What to do:
Please copy the records below exactly as they are, every line, with nothing added or left out.

Supplied entries:
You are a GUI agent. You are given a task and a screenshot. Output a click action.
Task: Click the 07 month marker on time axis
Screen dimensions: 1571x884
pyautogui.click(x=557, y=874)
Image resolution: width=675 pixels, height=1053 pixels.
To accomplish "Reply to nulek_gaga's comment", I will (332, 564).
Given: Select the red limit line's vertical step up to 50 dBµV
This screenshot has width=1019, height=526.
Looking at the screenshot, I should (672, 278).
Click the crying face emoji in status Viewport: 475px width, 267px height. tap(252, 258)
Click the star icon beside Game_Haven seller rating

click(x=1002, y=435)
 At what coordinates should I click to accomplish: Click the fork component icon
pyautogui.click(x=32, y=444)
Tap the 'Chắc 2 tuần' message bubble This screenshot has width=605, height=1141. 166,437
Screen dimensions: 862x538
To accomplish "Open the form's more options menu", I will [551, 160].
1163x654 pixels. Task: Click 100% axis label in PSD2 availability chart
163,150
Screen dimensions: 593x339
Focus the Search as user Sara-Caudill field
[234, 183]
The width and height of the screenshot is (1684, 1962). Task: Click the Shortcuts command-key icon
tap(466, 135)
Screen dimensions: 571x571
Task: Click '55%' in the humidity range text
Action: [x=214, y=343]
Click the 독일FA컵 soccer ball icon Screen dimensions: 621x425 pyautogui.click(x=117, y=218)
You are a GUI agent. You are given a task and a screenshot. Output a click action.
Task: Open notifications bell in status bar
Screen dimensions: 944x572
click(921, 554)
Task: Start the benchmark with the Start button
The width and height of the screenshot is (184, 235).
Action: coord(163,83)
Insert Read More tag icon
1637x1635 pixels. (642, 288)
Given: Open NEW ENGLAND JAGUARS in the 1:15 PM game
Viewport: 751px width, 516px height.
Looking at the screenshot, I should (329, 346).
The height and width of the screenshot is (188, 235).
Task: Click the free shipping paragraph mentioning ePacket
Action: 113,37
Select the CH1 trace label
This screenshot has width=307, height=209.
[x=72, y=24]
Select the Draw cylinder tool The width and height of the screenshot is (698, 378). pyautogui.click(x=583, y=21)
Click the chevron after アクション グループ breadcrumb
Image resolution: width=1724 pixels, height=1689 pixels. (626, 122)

The output:
You are a GUI agent. You are given a task and a screenshot. Output a click action.
Task: Click the 07 month marker on time axis
Screen dimensions: 1571x884
pyautogui.click(x=557, y=874)
Image resolution: width=675 pixels, height=1053 pixels.
To accomplish "Reply to nulek_gaga's comment", I will (332, 564).
Given: Select the red limit line's vertical step up to 50 dBµV
This screenshot has width=1019, height=526.
Looking at the screenshot, I should (672, 278).
Click the crying face emoji in status Viewport: 475px width, 267px height. tap(252, 258)
Click the star icon beside Game_Haven seller rating

click(x=1002, y=435)
 At what coordinates should I click to accomplish: Click the fork component icon
pyautogui.click(x=32, y=444)
Tap the 'Chắc 2 tuần' message bubble This screenshot has width=605, height=1141. 166,437
Screen dimensions: 862x538
To accomplish "Open the form's more options menu", I will [551, 160].
1163x654 pixels. Task: Click 100% axis label in PSD2 availability chart
163,150
Screen dimensions: 593x339
Focus the Search as user Sara-Caudill field
[234, 183]
The width and height of the screenshot is (1684, 1962). Task: Click the Shortcuts command-key icon
tap(466, 135)
Screen dimensions: 571x571
Task: Click '55%' in the humidity range text
Action: [x=214, y=343]
Click the 독일FA컵 soccer ball icon Screen dimensions: 621x425 pyautogui.click(x=117, y=218)
You are a GUI agent. You are given a task and a screenshot. Output a click action.
Task: Open notifications bell in status bar
Screen dimensions: 944x572
click(921, 554)
Task: Start the benchmark with the Start button
The width and height of the screenshot is (184, 235).
Action: coord(163,83)
Insert Read More tag icon
1637x1635 pixels. (642, 288)
Given: Open NEW ENGLAND JAGUARS in the 1:15 PM game
Viewport: 751px width, 516px height.
Looking at the screenshot, I should (329, 346).
The height and width of the screenshot is (188, 235).
Task: Click the free shipping paragraph mentioning ePacket
Action: 113,37
Select the CH1 trace label
This screenshot has width=307, height=209.
[x=72, y=24]
Select the Draw cylinder tool The width and height of the screenshot is (698, 378). pyautogui.click(x=583, y=21)
Click the chevron after アクション グループ breadcrumb
Image resolution: width=1724 pixels, height=1689 pixels. (626, 122)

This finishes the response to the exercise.